Troppe le aziende che a causa dell’emergenza da covid19 hanno chiuso i battenti. Si tratta del 2% del totale delle aziende siciliane, 1.134 su un totale di 57.230 aziende. E non solo: anche se si guarda ai dati raccolti dall’Istat dal punto di vista del fatturato, la situazione rimane comunque di estrema difficoltà per il mondo economico siciliano. Sull’Isola, per 1.134 imprese, nel periodo che va da giugno ad ottobre 2021, non è stato conseguito alcun fatturato (2% delle imprese, contro la media italiana all’1,6); per altre 15.112 si è ridotto del 10% (26,4% contro il 24,7% della media italiana).

Il fatturato lo specchio di tutto

Ancora, per altre 4.467 il fatturato è stato contenuto al di sotto del 10% (7,8%, in linea con la media nazionale), mentre per 21.286 è rimasto stabile (37,2 contro il 33,7%). Non a tutte le aziende è andata male, ma sempre meno rispetto a ciò che è successo nell’intera penisola: per 4.154 è aumentato del 10% (7,3% contro il 9,6% della media italiana), per 6.340 è aumentato tra il 10 e il 25% (11,1% contro 12,9 media italiana) e oltre il 25% per 4.737 (8,3% contro 9,6% media italiana). Queste percentuali si riflettono sui numeri assoluti delle imprese sul territorio siciliano, che abbiano da 3 addetti a salire, a novembre 2021: 52.198 imprese sono totalmente aperte, 3.115 hanno continuato a lavorare ma solo parzialmente, 782 aziende hanno chiuso ma prevedono di riaprire, mentre 1.134 sono chiuse definitivamente. Si parla del 2% di chiusure, mentre la media italiana si assesta all’1,2%.

Peggio solo la Campania

La Sicilia ha una delle quote più alte di chiusure in Italia, peggio fa solo la Campania con il 2,8%, e si assestano sulla stessa quota Puglia e Molise (2%). A livello nazionale, infatti, nella valutazione dell’andamento del fatturato registrato tra giugno e ottobre 2021 rispetto agli stessi mesi del 2020, le imprese si dividono in tre gruppi quasi equivalenti per numerosità: il 34,2% dichiara una riduzione delle vendite, il 33,7% un andamento stabile e il 32,1% un aumento. Quest’ultimo gruppo rappresenta però in termini occupazionali il segmento più ampio (45,1% rispetto al 26,6% di imprese in perdita e al 28,4% con fatturato stabile) e contribuisce a produrre la metà del valore aggiunto nazionale (49,8% contro il 22,8% delle imprese con fatturato in contrazione e il 27,4% di quelle con risultati stabili).
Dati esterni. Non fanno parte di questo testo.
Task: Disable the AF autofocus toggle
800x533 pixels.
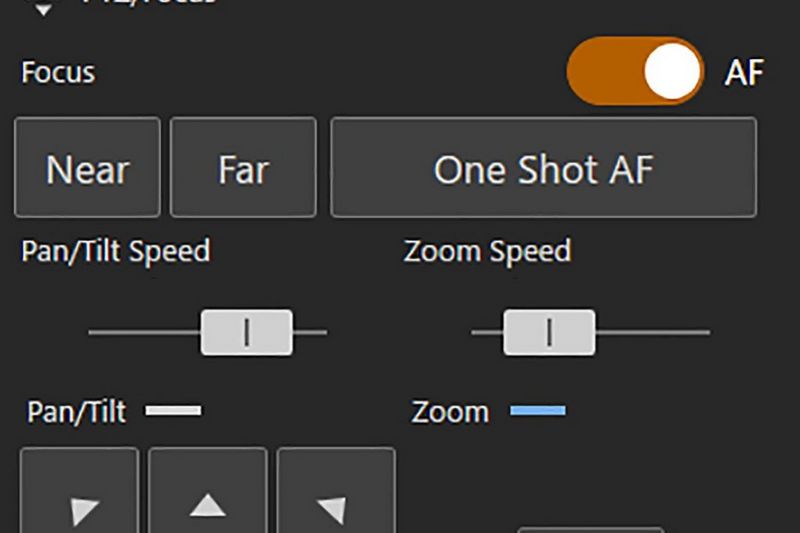Action: [635, 72]

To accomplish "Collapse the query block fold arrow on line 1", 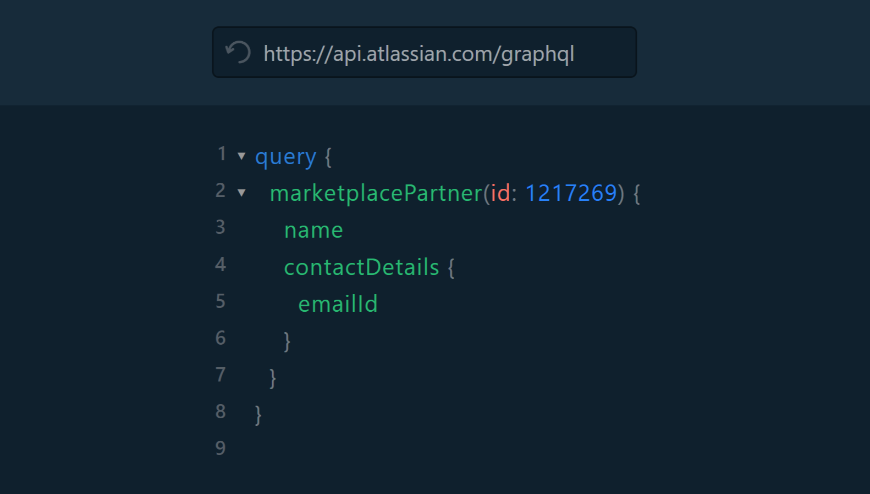I will [x=241, y=156].
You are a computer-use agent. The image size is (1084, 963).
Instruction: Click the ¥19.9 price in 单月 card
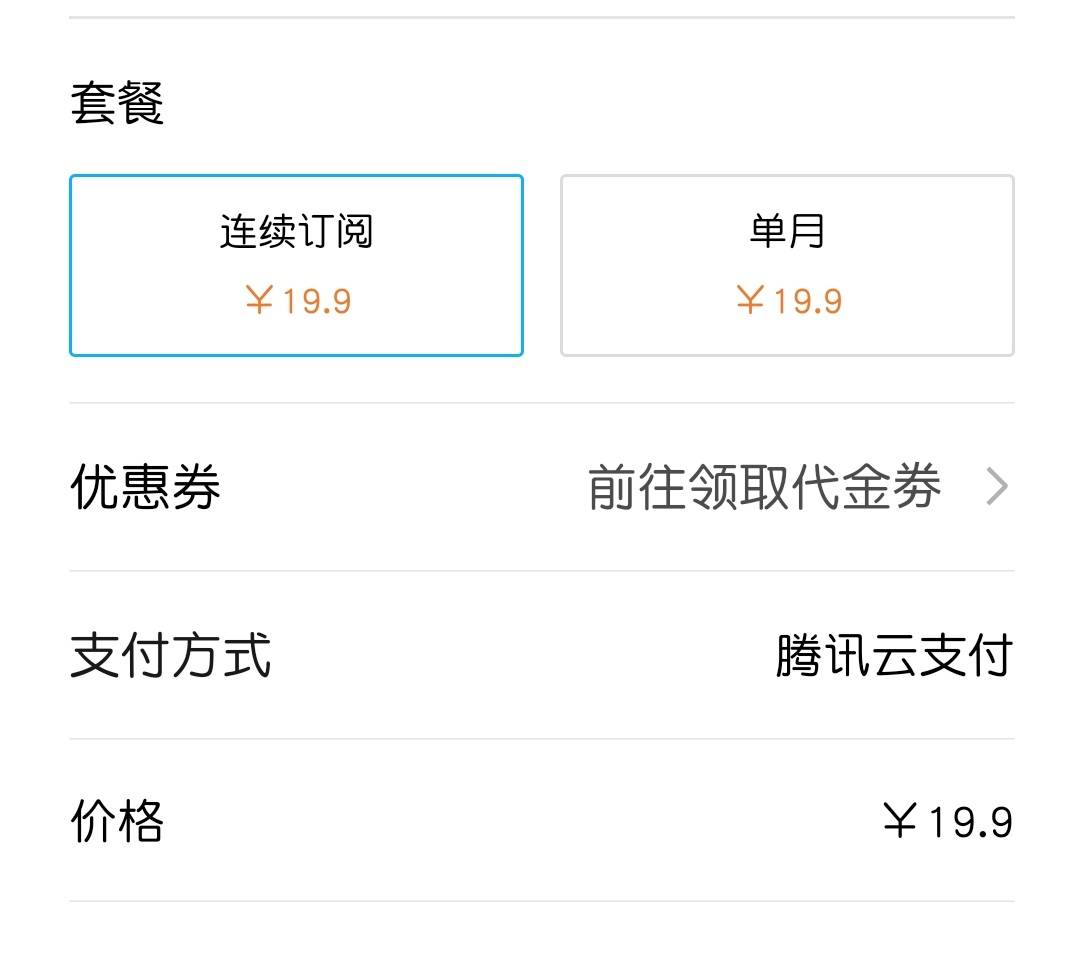[x=787, y=301]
Bene solo industria e costruzione

L’industria in senso stretto e le costruzioni presentano una ripresa più diffusa, anche grazie ai diversi bonus messi a disposizione dallo Stato, per cui è stata data grande spinta all’intero comparto: le imprese con un fatturato in aumento sono rispettivamente il 41,2% e il 37,3% mentre scendono al 30,1% nel commercio e al 28,1% negli altri servizi. Nei servizi una maggiore incidenza di imprese con fatturato in calo si rileva nei settori delle trasmissioni radiofoniche e televisive (60,8%), case da gioco (58,1%), trasporto areo (55,0%), riparazione di computer e altri beni personali (49,8%), servizi postali e di corriere (46,7%), finanziari e assicurativi (46,1%) e nel comparto della ristorazione (44,2%). Si confermano inoltre le criticità riscontrate nei primi periodi della pandemia per le agenzie di viaggio (39,3%), le attività sportive e di divertimento (38,9%), le attività artistiche (36,9%), il settore pubblicitario (36,6%), cinematografico e musicale (35,5%). Nel settore industriale soltanto il comparto tessile (43,7%) e quello alimentare (38,2%) presentano una quota di imprese in perdita superiore alla media complessiva (34,2%) e all’insieme del settore (29,8%).